Start of Data for processing

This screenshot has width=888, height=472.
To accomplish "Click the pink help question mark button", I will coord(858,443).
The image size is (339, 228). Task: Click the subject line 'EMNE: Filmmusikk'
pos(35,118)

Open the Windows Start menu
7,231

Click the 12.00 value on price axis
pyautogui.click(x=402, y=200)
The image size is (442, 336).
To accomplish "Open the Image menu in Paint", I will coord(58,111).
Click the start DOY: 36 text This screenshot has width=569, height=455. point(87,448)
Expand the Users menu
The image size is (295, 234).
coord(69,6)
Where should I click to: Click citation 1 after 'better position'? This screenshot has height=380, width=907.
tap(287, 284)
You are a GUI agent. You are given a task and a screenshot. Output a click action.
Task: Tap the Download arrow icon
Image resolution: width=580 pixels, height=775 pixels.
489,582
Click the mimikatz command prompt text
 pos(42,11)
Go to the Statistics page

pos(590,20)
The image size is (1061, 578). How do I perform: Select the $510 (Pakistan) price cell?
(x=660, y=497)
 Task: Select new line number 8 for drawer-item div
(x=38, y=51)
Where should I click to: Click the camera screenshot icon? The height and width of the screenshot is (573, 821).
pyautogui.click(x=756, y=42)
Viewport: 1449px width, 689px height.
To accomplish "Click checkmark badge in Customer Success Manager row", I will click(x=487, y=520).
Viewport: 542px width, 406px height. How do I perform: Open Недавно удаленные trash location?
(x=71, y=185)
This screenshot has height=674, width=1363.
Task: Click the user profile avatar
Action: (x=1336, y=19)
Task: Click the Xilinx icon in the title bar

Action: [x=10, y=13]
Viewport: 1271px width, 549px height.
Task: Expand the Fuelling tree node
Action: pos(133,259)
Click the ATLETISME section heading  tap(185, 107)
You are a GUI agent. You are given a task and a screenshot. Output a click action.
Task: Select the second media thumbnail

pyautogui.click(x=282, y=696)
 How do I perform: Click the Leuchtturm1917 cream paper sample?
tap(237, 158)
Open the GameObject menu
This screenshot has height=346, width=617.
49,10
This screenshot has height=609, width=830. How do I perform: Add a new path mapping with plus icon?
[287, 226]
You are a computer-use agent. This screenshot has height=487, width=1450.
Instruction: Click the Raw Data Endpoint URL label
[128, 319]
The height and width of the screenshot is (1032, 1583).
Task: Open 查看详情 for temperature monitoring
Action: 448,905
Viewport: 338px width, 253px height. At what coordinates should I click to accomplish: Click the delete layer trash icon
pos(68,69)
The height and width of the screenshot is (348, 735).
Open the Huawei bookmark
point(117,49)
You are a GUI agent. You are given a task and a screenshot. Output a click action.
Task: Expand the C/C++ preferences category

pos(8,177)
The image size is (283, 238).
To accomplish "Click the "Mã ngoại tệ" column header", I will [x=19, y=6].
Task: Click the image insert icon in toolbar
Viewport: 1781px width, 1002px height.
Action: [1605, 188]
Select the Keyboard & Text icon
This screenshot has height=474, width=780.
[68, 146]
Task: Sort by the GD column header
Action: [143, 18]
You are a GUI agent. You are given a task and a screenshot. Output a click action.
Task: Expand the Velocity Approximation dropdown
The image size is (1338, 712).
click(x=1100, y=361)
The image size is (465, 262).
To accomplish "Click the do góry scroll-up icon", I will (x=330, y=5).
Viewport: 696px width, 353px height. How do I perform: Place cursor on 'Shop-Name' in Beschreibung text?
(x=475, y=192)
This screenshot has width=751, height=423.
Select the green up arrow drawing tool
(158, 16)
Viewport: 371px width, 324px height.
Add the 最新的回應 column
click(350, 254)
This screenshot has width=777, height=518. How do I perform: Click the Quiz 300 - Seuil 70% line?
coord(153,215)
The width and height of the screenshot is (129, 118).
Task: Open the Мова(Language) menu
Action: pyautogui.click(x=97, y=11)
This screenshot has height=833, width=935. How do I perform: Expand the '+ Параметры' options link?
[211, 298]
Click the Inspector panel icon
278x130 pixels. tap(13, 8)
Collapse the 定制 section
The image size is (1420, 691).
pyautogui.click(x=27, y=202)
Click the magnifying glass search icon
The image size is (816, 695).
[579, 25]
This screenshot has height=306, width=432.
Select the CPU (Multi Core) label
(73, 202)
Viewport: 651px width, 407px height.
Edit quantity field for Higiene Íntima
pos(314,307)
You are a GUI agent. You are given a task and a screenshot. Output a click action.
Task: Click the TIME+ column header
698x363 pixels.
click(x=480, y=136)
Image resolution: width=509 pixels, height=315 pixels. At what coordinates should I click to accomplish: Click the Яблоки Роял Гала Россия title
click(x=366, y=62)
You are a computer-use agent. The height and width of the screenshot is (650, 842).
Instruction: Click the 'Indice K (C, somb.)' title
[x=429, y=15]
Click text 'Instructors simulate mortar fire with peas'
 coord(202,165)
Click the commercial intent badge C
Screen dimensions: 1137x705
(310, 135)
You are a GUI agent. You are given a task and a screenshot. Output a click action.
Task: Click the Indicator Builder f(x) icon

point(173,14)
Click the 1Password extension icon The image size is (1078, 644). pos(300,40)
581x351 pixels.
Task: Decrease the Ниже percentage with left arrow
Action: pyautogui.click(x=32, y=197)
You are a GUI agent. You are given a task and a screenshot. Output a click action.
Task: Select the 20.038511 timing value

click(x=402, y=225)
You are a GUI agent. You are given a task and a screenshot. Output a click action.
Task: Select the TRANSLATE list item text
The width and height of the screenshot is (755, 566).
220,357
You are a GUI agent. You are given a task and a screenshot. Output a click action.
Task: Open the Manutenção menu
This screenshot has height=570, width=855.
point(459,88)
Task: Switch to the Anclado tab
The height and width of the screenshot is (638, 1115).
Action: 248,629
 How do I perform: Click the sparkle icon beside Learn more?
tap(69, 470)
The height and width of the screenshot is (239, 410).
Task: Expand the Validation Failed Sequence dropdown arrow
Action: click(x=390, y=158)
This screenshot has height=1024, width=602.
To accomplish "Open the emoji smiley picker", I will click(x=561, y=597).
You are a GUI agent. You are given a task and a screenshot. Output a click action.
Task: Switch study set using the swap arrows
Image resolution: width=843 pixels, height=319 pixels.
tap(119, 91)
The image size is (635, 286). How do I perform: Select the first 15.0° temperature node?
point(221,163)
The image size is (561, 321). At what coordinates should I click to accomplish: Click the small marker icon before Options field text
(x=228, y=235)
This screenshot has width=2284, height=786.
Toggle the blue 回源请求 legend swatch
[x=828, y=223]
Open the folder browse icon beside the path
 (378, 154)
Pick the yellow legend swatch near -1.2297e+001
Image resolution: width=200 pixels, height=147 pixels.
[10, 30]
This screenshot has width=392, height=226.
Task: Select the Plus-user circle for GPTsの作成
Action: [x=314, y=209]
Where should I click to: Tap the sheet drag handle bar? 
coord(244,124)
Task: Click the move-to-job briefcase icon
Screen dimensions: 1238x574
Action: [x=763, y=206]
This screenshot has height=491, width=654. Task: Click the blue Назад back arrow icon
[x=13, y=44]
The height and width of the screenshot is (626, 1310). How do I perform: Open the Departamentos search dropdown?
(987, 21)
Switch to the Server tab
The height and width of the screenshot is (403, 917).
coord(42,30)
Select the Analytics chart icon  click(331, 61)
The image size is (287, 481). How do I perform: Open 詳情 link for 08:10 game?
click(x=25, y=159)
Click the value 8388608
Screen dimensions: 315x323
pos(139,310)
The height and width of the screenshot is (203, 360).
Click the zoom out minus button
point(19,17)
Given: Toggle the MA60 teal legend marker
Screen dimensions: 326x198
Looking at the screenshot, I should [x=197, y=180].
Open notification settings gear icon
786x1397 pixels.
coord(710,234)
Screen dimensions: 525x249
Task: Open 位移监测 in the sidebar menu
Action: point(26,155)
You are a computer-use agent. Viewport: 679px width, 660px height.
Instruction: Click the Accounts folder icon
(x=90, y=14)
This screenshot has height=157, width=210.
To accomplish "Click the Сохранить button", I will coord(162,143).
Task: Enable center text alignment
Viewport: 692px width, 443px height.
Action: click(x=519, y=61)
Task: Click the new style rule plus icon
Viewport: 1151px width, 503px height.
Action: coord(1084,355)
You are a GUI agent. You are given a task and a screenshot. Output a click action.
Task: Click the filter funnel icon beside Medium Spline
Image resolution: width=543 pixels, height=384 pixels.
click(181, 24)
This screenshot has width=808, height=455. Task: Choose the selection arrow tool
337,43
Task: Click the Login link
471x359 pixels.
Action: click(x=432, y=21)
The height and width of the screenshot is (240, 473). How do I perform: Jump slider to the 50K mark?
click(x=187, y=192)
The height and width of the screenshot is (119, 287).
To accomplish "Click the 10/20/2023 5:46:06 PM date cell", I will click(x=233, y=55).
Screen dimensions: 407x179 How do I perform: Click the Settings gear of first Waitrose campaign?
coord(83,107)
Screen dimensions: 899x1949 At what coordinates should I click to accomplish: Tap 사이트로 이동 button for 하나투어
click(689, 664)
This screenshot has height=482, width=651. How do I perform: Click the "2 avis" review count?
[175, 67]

End of Data for processing

• **What you are asked to do**
Exact retyping is required: the line with "The image size is (287, 481)." through the end of the data, both ends included, and no other line.

• **Solution**
The image size is (287, 481). How do I perform: Open 詳情 link for 08:10 game?
click(x=25, y=159)
Click the value 8388608
Screen dimensions: 315x323
pos(139,310)
The height and width of the screenshot is (203, 360).
Click the zoom out minus button
point(19,17)
Given: Toggle the MA60 teal legend marker
Screen dimensions: 326x198
Looking at the screenshot, I should [x=197, y=180].
Open notification settings gear icon
786x1397 pixels.
coord(710,234)
Screen dimensions: 525x249
Task: Open 位移监测 in the sidebar menu
Action: point(26,155)
You are a computer-use agent. Viewport: 679px width, 660px height.
Instruction: Click the Accounts folder icon
(x=90, y=14)
This screenshot has height=157, width=210.
To accomplish "Click the Сохранить button", I will coord(162,143).
Task: Enable center text alignment
Viewport: 692px width, 443px height.
Action: click(x=519, y=61)
Task: Click the new style rule plus icon
Viewport: 1151px width, 503px height.
Action: coord(1084,355)
You are a GUI agent. You are given a task and a screenshot. Output a click action.
Task: Click the filter funnel icon beside Medium Spline
Image resolution: width=543 pixels, height=384 pixels.
click(181, 24)
This screenshot has width=808, height=455. Task: Choose the selection arrow tool
337,43
Task: Click the Login link
471x359 pixels.
Action: click(x=432, y=21)
The height and width of the screenshot is (240, 473). How do I perform: Jump slider to the 50K mark?
click(x=187, y=192)
The height and width of the screenshot is (119, 287).
To accomplish "Click the 10/20/2023 5:46:06 PM date cell", I will click(x=233, y=55).
Screen dimensions: 407x179 How do I perform: Click the Settings gear of first Waitrose campaign?
coord(83,107)
Screen dimensions: 899x1949 At what coordinates should I click to accomplish: Tap 사이트로 이동 button for 하나투어
click(689, 664)
This screenshot has height=482, width=651. How do I perform: Click the "2 avis" review count?
[175, 67]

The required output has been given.